You definitely are well off and privileged! What you might not be is well enough off to completely give up work at 52 and have no other source of income.
You're still in a vastly, vastly more secure position than the majority of the country.
It's also really worth analysing what you actually spend at the moment. I could live frugally on about 12k per year after tax, and very comfortably on 24k per year after tax. In fact that's about what I spend after tax currently and that pays for a cleaner, a gardener in the summer, an expensive gym membership and 4 or so holidays.
So actually, if you have low living costs and plenty of time, you may find you could live quite comfortably on the £1500 per month that others have been saying would be too painful.
Would it be worth trying out a frugal few months and seeing how it goes? There might be things you miss and things you don't.

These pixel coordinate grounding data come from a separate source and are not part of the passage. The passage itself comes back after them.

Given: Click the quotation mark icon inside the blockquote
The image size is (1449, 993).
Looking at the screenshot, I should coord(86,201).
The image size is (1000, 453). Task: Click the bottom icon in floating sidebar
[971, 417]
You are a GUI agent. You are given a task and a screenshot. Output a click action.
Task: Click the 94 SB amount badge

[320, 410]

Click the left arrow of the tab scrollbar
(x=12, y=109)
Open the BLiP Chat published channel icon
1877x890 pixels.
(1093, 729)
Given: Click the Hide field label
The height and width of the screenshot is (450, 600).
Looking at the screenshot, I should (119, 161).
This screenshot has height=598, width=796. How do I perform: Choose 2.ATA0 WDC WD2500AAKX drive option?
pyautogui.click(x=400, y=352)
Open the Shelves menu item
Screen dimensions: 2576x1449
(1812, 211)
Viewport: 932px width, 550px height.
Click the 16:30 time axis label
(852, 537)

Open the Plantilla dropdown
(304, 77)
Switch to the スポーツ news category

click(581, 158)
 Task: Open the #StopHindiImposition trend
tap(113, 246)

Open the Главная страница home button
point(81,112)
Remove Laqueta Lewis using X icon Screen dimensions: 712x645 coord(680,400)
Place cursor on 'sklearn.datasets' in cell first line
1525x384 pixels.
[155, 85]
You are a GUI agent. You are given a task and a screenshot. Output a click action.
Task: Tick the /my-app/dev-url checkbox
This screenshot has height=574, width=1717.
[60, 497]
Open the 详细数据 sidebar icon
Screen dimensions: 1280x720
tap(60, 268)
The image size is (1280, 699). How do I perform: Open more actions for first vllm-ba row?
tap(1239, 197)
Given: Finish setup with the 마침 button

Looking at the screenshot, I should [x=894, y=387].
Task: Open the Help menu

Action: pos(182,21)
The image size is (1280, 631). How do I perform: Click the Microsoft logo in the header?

Between that, a bit of part time work and drawing down just 4% of the 250k (put somewhere sensible like index funds or bonds depending how risk averse you are) you should have plenty to totally change your lifestyle, which is a massive achievement, even if it isn't full retirement. If you think that you've been working full time since the age of (say) 21, and you're now 52. That's only 31 years. Your life expectancy as a woman of 52 is 87 years, with a 25% chance you make it to 95. That's another 35 years - longer than you've worked! It's always gonna be tough to support a retirement longer than your whole career. It would be the same length as your career even if you had started full time work at 16.